# Yeast not working



## tuneball (Feb 3, 2009)

Hi everyone,

This is my first time making wine and I'm already having problems on the first step. Please help. I did everything the instructions told me to do but my wine is not bubbling. I started the kit 3 days ago. I sprinkled the yeast on top of the juice and shut the lid without sturring. The instructions say that it should start fermenting within 24-48 hours. Still nothing. Is it bad to add another package of yeast or is it now a lost cause??? Can someone please give some advice on to what I should do to save this batch.

Thank you,
Dan


----------



## Racer (Feb 3, 2009)

Can you give a little more information? What kit do you have,what yeast came with it,what temp. is the room at, and if you know what temp. is the must(juice) at?


----------



## tuneball (Feb 3, 2009)

The wine kit is a Selection International australian shiraz, not too sure what kind of yeast it is, I thru out the package, but it was not expired, I checked. I keep the wine on the main floor of my house which fluctuates in temp between 18 c and 21 C. Is it OK to add another package of yeast.


----------



## Racer (Feb 3, 2009)

You could add more yeast but you need to make sure the original yeast really isnt working for you first.When you say it isnt bubbling do you mean you have an airlock on your primary bucket with the lid snapped down? Or you dont see any light fizzing on the surface of the juice.


----------



## cpfan (Feb 3, 2009)

tuneball:

did you take an initial specific gravity reading? If so, what was it?

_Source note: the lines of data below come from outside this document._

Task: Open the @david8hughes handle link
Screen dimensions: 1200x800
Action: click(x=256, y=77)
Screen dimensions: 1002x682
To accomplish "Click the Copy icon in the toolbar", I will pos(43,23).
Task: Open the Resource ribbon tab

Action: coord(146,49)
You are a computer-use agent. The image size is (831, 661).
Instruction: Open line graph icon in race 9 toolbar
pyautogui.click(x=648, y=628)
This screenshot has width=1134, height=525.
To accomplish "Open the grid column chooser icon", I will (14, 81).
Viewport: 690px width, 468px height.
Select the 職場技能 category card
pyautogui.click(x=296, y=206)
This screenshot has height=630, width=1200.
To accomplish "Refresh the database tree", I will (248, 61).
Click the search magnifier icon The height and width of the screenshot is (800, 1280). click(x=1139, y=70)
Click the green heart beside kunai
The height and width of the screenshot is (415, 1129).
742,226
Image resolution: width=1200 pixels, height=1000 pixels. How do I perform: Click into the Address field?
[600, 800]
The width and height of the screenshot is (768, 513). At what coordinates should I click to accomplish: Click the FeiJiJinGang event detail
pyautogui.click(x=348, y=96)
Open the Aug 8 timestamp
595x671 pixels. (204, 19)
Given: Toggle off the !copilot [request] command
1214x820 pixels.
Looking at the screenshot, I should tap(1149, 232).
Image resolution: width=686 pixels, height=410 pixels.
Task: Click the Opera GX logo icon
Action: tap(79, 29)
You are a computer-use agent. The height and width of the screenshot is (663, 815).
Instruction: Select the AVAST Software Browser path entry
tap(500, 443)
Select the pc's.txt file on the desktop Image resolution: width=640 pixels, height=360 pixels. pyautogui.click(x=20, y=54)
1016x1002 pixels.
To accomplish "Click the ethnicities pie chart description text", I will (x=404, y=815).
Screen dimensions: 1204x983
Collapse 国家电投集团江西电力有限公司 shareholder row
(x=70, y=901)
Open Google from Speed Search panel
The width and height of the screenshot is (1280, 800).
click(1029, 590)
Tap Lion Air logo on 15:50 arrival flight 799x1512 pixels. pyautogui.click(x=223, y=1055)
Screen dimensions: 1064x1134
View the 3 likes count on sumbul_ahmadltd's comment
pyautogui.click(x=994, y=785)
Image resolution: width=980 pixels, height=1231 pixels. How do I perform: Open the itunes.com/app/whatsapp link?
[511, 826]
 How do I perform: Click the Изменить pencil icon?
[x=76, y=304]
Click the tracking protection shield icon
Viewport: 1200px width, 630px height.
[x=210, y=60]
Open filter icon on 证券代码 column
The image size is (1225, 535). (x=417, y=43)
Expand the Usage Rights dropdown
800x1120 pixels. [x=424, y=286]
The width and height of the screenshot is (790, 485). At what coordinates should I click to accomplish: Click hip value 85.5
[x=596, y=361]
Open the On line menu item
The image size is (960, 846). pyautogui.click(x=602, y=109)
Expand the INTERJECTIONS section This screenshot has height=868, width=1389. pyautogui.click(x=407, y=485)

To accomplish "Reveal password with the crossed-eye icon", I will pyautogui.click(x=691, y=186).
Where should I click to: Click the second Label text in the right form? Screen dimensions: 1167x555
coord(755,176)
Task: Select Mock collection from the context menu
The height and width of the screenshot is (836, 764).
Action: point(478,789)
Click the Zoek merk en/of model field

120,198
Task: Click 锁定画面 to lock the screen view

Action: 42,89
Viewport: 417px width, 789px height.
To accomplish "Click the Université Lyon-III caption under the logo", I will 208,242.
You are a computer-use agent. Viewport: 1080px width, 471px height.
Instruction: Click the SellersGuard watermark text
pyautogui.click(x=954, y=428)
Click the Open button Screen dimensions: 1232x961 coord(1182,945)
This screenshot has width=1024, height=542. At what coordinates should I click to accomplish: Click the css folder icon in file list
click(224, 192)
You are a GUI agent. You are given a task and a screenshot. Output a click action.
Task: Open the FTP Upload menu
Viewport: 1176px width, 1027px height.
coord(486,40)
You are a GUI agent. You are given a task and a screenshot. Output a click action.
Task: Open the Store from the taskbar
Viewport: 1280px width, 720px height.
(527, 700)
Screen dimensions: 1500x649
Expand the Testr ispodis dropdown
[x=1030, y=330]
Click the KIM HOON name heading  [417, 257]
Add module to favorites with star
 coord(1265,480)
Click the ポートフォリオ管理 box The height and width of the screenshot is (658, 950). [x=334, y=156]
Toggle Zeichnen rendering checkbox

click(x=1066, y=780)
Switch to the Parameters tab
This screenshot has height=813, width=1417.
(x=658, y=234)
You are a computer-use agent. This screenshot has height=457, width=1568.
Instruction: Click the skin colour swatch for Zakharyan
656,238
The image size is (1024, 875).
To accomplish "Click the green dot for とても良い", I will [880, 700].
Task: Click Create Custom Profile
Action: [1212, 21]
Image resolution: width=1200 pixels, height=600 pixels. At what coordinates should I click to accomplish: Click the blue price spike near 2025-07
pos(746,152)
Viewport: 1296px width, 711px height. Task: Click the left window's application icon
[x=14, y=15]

Please take a current sg reading. Also what is the temperature of the wine, not the house/

Steve


----------



## tuneball (Feb 3, 2009)

Racer,

That's exactly what I mean, I have an airlock with the lid snapped tightly shut, and I was told after two days I should bubbling in the airlock. nothing yet.


----------



## tuneball (Feb 3, 2009)

cpfan said:


> tuneball:
> 
> did you take an initial specific gravity reading? If so, what was it?
> 
> ...



Steve,

I didn't have the tool to measure specific gravity, when I checked the temp of the wine wine, it was around 20 C. Say I had the S.G. tool and the specific gravity was not was it is supposed to be, how would I correct it???

Thanks,

Dan


----------



## Racer (Feb 3, 2009)

Looking for the physical signs of yeast fermenting or not is not the best way to judge if things are fermenting or not. I just started a kit about 7 days ago and didnt see any airlock activity for about the same amount of time as you have on yours right now. 
If you had the sg. reading of the kit when you started it and then checked it again today you would know if the sg. had started to come down or not(fermentation had/hadnt started).Steve is right in asking what the temp of the juice is you need to know for sure if its in the right range for a proper fermentation to start and keep going for you.


----------



## Wade E (Feb 3, 2009)

At that temp things will start and go very slow until it really gets going. You should not make wine with the HYDROMTER people. you would not take a car apart without a wrench would you, you are doing the same by making wine without a wine making tool!. Warm this must up to around 75 and I bet it will take off like a champ. I bet that if you stick your ear in there you can hear a slight sizzling noise and see small bubbles rising right now.


----------



## Manimal (Feb 3, 2009)

Remember, the airlock only starts bubbling when the pressure inside the fermenter from increasing CO2 is strong enough to push the gas up and out through the airlock. Considering that you most likely have a bit of space in your pail to account for expansion and foaming, and the fact that CO2 is heavier than air and therefore tends to hang on the surface of the wine, the airlock might not start bubbling for quite some time. Wade is right... you can probably hear some sizzling if you stick your ear up to the bunghole. Wade is also right... invest the 8 bucks in a hydrometer!


----------



## tuneball (Feb 4, 2009)

Thanks for the input guys,

I did indeed bought a hydrometer and got the guy at the wine store to show me how it works. He said to transfer the wine into the carboy once the specific gravity hits 1.01. And there is a sizzle going on when you put your ear to the pail. He also said to replace the lid of the bucket with an a sheet of plastic film and elastic to secure it around the bucket. What do you guys think???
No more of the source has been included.